The median post-operative follow-up period was 14 months.
Ninety-seven per cent (32) of patients who could be contacted
were satisfied with the procedure and operative results.
DISCUSSION
Paraumbileacal hernia is more common in females, Caucasians
and the obese.2 It is relatively common, especially in the fifth
and sixth decades of life, with an acquired defect in over 90%
of cases.3
In the current series, there were more males with PUH and a greater number of males presented with incarceration than recorded in previous reports.10,11 Several accounts in the literature have documented the tendency of PUH to strangulate.2 Furthermore, incarcerated PUH are associated with an increased mortality.12
The median age of the study participants was 53 years. The operating time was 50 minutes. However, excluding the three concomitant procedures performed at the time of PUH repair, (laparoscopic cholecystectomy, excision of omentum, and repair of right inguinal hernia), the mean operating time was reduced to 44 minutes, comparable with the operating time reported by Arroyo et al. (2001).6 The repair of the two cases of incisional PUH, took on average 67 minutes. This type of repair is technically more difficult than the repair of primary PUH due to surrounding adhesions.
Local anaesthesia was used as the technique of choice for PUH repair in the current series, unless contraindicated by patient co-morbidities or patient refusal. Local anaesthesia was selected as it has the lowest rate of systemic complications without any increase in recurrence or local complication rates.13 In the present series 56% (19) of patients underwent repair under a local anaesthetic, including six cases with incarceration.
The median duration of stay recorded for the current series was one day. This appeared to be an improvement on Runyon and Juler (1985) who observed a mean hospital stay of 6.6 +/- 5.0 days.14 Celdran et al. (1995), using a H-configuration mesh repair for umbilical hernias, reported that patients were discharged from hospital between 24-48 hours.15 Interestingly, Arroyo et al. (2001) recorded a mean post-operative stay following umbilical hernia repair in the day surgery unit of 172 minutes.6 Thereafter, patients were discharged home. At home the “home care unit” followed the patient’s recovery.

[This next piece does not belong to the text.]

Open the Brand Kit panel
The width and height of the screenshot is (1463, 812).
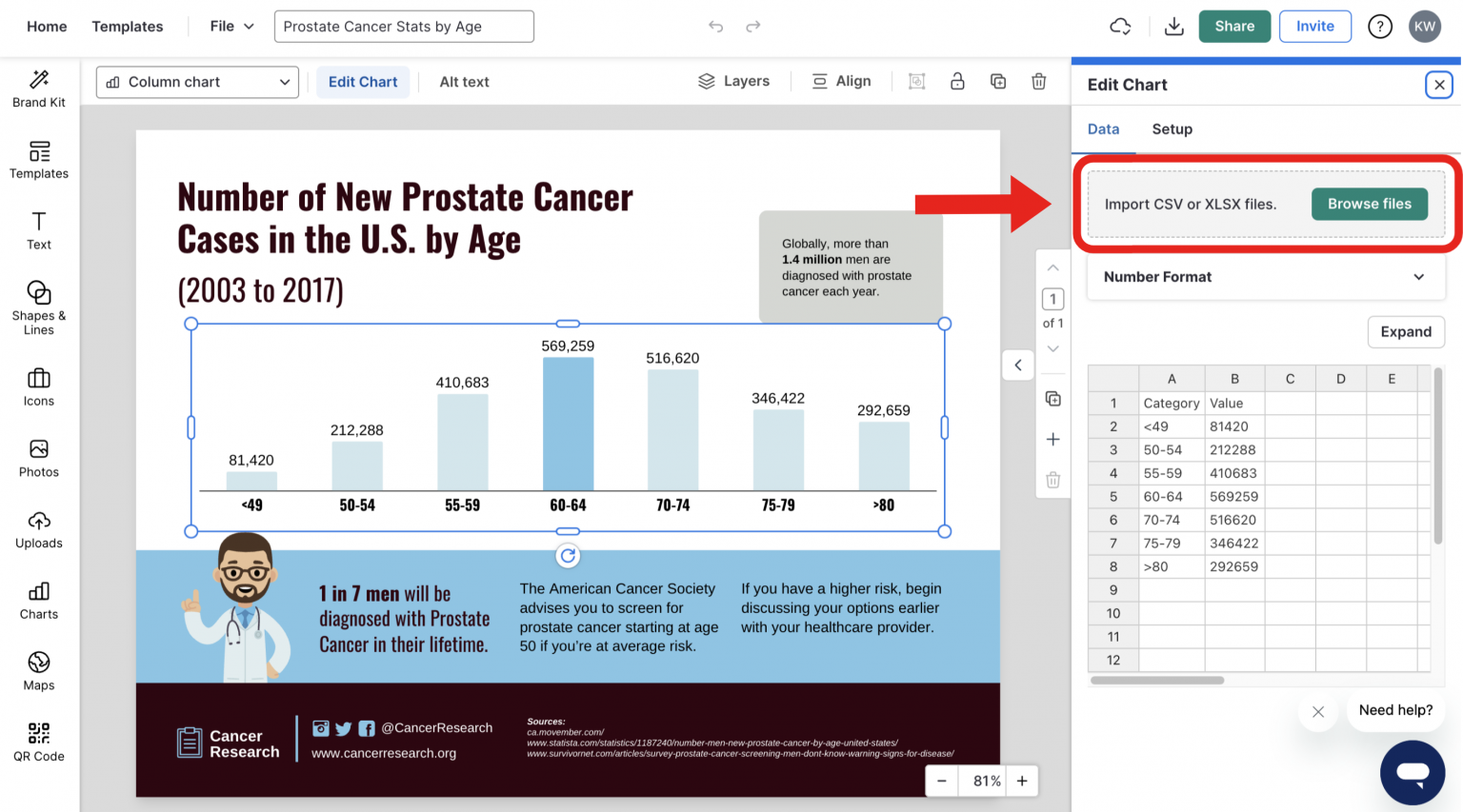[39, 89]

Medina et al (1997) found patients undergoing herniorrhaphy with a BMI above 37 (97.5 percentile), were at a six-fold increased risk of surgical wound infection.16 Eleven obese patients (six male, five female; median age 69 years, median BMI 34) in the current series were admitted with large hernias and six of these were incarcerated. Five of the eleven cases were repaired under local anaesthesia. The median length of stay was two days and mean operating time was 63 minutes. Post-operative complications in this group were seen in only two patients. From the follow-up telephone interview all eleven patients were satisfied and 64% (7) were able to return to usual activities within one to seven days.

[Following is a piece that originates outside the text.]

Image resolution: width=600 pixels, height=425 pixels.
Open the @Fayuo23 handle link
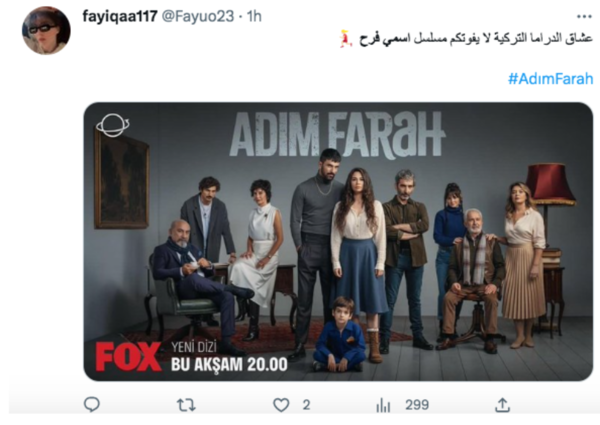pos(197,16)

According to Askar (1984) closure of the hernial defect should not take place at the expense of increasing the stretch on the already exhausted stretched aponeurosis.17 The hernial orifice should be filled or closed without any additional tension.17 These fundamental principles appear to be satisfied by the mesh plug technique outlined in the current series.
The authors are aware that the follow-up period of this series is short, and the size of the sample is small. However, it is hoped that publication of these data may encourage others to conduct further trials to validate the results.